PJM Recife denuncia sargento por calúnia, difamação, desacato e recusa a obediência
A Procuradoria de Justiça Militar em Recife ofereceu denúncia contra 2º sargento do Exército pela prática dos crimes de calúnia (art. 214), difamação (art. 215), desacato a superior (art. 298) e recusa a obediência (art. 163), todos previstos no Código Penal Militar. O militar, considerado incapaz para o serviço, negou-se a assinar documentação relativa à sua reforma, representou contra os oficiais-médicos que emitiram laudo sobre sua incapacidade e divulgou imagens na qual aparece desacatando superior.
De acordo com o apurado no Inquérito Policial Militar, o comandante da Companhia de Comando da 10ª Brigada de Infantaria Motorizada determinou que o militar denunciado comparecesse à unidade para preenchimento de proposta de reforma e entrega de documentação. O 2º sargento fora considerado “incapaz definitivamente para o serviço do Exército”, conforme atestado por inspeção de saúde. O militar foi diagnosticado como sendo portador de transtorno de personalidade paranóide, conforme pareceres elaborados por médicos do Hospital Geral do Recife (HgeR). Contudo, o 2º sargento negou-se a receber o documento emitido pelo comandante.
Após a recusa, o militar procurou o Conselho Regional de Medicina do Estado de Pernambuco (Cremepe) e ofereceu denúncia contra os médicos que integravam as Juntas de Inspeção de Saúde de Guarnição e Recurso do HGeR responsáveis pelo seu laudo. Sindicância realizada pelo Cremepe concluiu que as alegações do denunciado eram inverídicas.
Além disso, o referido militar divulgou por rede social vídeos nos quais aparece negando-se a receber os ofícios para que comparecesse à unidade militar a fim de ser inquirido acerca dos fatos que deram origem ao IPM. Nas imagens, é possível ver o 2º sargento tentado constranger os militares, inclusive fazendo chacota de um subtenente. O próprio denunciado encaminhou os vídeos ao encarregado do IPM, ao comandante da 10ª Bda Inf Mtz, ao Ministério da Defesa, à Revista Veja e a vários Deputados.
Laudo Pericial de Avaliação de Insanidade Mental concluiu que o denunciado é portador de transtorno depressivo recorrente, atualmente em remissão.
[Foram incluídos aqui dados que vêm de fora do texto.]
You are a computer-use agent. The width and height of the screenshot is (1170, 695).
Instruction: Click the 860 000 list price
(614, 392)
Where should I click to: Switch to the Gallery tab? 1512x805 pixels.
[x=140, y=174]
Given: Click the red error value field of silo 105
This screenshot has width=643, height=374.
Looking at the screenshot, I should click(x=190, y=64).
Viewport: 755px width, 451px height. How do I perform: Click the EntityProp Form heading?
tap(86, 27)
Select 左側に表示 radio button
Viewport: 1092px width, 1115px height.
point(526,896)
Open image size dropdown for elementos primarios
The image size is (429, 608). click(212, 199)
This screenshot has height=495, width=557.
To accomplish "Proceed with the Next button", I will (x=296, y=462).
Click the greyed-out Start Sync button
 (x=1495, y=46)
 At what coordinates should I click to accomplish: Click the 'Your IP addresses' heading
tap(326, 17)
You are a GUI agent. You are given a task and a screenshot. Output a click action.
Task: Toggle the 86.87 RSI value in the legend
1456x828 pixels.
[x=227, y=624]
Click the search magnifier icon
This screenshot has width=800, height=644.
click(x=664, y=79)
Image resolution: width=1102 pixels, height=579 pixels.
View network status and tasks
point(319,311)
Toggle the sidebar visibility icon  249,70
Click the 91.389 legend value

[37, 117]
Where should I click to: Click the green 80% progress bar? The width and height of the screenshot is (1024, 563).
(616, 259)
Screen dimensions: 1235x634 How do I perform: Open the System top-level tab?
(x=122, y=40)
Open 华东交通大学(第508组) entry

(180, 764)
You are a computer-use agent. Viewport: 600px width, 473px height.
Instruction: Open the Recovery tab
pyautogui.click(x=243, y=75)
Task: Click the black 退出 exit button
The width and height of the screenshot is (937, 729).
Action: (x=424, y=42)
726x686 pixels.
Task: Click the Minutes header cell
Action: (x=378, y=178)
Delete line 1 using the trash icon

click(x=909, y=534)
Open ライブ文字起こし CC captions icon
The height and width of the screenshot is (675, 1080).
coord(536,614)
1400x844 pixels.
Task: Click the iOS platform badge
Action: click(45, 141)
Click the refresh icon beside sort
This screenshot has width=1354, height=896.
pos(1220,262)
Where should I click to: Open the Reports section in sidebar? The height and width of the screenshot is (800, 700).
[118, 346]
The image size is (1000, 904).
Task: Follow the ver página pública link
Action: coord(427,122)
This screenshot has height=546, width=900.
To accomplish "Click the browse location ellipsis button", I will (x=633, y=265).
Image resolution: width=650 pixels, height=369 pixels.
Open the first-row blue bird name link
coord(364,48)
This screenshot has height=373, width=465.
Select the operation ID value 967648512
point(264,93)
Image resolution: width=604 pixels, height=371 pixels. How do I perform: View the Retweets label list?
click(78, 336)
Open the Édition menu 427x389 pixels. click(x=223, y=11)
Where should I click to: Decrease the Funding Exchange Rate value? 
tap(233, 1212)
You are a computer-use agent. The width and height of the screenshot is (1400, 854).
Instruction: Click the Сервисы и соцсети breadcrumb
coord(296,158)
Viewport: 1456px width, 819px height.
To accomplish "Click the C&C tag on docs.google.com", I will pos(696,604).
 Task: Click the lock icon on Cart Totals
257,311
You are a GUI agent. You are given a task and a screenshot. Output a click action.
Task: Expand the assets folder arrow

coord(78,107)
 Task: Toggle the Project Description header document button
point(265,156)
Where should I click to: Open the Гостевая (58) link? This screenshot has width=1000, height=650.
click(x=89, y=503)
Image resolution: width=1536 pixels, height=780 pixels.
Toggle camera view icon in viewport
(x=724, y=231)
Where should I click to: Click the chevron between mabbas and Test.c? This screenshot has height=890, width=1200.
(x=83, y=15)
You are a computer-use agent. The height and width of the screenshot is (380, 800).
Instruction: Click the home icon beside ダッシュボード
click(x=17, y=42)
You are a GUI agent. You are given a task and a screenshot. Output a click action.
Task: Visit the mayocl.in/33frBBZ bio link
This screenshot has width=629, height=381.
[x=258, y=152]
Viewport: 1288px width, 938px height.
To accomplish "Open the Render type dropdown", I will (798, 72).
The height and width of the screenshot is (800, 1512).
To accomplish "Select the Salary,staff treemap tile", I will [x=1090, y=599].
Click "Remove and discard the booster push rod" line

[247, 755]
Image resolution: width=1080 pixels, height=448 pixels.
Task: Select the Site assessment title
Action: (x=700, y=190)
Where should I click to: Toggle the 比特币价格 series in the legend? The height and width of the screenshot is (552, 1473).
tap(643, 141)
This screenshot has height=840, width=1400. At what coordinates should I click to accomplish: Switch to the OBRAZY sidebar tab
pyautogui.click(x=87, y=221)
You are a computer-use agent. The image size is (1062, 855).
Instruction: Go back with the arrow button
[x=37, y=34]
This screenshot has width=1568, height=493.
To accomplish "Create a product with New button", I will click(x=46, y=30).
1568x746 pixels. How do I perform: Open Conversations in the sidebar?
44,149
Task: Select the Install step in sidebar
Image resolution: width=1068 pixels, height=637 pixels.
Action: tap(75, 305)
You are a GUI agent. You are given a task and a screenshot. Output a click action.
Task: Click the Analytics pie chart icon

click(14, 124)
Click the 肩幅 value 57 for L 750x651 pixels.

Contudo, como explica no MPM na denúncia, tal transtorno não está inserido em doença mental nem desenvolvimento mental incompleto ou retardado, e sim em perturbação da saúde mental, o que não comprometia sua capacidade intelectiva e volitiva em relação à ilicitude do fato e a sua autodeterminação quando o praticou.
Na conduta do militar, o MPM identificou a prática dos seguintes crimes: insubordinação por recusa de obediência a ordem de superior hierárquico relativamente a dever imposto em instrução, por não ter cumprindo a ordem determinada no memorando encaminhado pelo comandante da Unidade; crime de calúnia, em razão da denúncia prestada contra os oficiais médicos do HgeR; crime de difamação, pela representação contra major-médico no Conselho Regional de Medicina de Pernambuco (CREMEPE), imputando-lhe fato ofensivo à sua reputação; e crime de desacato a superior, por ter feito chacota do subtenente, quando este foi notificá-lo do IPM.